Sempet gue baca bahkan, kalau atlantis itu adalah Indonesia. Telepas dari faktanya yang dipaparkan, harusnya kita ngeh dong, betapa hebatnya nih negara. Tapi kok ya, masih ada aja yang nggak bersyukur sama kondisi yang luar biasa ini. Saking nggak bersyukurnya, mau aja diperalat bangsa lain.
Tapi setidaknya saya belajar dan saya yakin orang-orang, masyarakat Indonesia seluruhnya juga udah tau (sekalipun nggak baca bener buku-buku sejarah), kalau para pahlawan berjuang mati-matian buat bikin negara Indonesia kalau para pahlawan berjuang mati-matian buat bikin negara Indonesia merdeka. Film dokumenter, atau film bioskop zaman sekarang juga udah banyak yang nayangin itu. Tapi kok ya, kayaknya masuk kuping kanan, keluar kuping kiri.

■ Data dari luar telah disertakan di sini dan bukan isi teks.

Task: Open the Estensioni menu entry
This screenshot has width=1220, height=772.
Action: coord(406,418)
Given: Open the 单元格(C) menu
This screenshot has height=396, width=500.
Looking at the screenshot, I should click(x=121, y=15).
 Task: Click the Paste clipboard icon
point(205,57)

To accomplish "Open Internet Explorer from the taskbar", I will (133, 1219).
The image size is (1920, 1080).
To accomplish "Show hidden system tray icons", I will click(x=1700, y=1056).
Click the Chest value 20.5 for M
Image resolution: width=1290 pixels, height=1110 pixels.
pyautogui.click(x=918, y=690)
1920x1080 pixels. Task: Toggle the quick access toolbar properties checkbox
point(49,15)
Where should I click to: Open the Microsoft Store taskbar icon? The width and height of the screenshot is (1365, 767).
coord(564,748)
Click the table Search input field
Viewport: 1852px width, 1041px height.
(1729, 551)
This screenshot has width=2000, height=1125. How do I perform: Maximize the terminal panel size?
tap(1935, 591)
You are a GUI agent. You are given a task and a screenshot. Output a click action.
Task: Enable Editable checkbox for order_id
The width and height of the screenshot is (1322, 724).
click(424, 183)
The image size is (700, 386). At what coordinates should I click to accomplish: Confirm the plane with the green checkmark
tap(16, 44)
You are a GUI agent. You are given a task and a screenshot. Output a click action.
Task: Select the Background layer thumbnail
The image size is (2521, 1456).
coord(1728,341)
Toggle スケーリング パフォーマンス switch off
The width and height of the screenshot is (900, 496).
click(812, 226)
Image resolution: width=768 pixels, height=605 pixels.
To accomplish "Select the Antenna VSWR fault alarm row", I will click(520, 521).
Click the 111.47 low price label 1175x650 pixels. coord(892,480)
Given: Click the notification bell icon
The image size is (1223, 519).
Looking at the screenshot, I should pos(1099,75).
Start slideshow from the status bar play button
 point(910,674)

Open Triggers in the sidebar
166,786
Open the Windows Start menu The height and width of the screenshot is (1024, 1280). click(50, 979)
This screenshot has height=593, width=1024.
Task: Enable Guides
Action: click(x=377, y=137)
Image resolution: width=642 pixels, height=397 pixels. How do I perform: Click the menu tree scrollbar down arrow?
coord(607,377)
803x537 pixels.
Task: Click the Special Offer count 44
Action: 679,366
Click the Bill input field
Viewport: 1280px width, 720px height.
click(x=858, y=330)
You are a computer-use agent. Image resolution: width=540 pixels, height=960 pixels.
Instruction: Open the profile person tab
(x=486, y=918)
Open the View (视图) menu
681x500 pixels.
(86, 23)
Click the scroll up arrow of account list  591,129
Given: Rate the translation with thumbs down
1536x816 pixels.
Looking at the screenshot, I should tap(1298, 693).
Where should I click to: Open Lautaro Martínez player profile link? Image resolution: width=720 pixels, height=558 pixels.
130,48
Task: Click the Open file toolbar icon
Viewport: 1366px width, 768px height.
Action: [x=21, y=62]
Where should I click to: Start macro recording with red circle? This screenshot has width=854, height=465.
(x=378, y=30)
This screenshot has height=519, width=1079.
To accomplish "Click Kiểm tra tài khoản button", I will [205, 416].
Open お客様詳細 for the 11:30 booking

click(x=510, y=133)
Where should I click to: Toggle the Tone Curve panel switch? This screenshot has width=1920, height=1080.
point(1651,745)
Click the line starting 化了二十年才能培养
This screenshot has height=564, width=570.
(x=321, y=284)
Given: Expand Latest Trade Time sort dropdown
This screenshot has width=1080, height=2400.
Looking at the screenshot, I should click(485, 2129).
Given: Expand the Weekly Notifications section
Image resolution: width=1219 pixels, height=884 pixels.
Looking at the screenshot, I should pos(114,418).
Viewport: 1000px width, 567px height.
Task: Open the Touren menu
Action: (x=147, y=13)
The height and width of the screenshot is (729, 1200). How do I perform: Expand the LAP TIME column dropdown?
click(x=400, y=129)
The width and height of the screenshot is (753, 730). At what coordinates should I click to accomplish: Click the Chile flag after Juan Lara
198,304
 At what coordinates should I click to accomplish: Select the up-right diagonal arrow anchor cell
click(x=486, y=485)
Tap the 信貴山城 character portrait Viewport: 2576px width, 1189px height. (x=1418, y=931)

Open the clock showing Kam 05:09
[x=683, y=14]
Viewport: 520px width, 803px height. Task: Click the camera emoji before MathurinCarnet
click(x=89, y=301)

17 Agustus berasa sekedar seremonial dimana jam 10.00 waktunya pengibaran bendera, setelah itu ada lomba-lomba di RT/RW, pensi kecil-kecilan (kalo ada), sampai dangdutan. Acara-acara di TV yang banyak banget nayangin film-film bernapaskan kemerdekaan, nasionalisme, atau bentuk pengabdian apapun itu.
Nggak salah sih. Masa untuk kebahagiaan bersama, dilarang.
Tapi, udah merasa merdeka dengan begitu aja? Cuma ritual yang emang udah ada waktu tetapnya, mengheningkan cipta sejenak, terus?
Syukur-syukur kalau ada yang sadar sama kondisi negara, ada juga yang udahan gitu aja.
Ya sama juga sih kayak gue. Hahaha.
Tapi itu juga kadang-kadang kok.
#ngeles
Para narapidana yang entah udah ngelakuin kejahatan dengan niat apapun juga ikutan seneng banget kalau udah 17an. Saatnya dapat remisi, gitu kan? Pengurangan waktu negdokem di penjara, dan yes setidaknya bentar lagi gue bisa keluar..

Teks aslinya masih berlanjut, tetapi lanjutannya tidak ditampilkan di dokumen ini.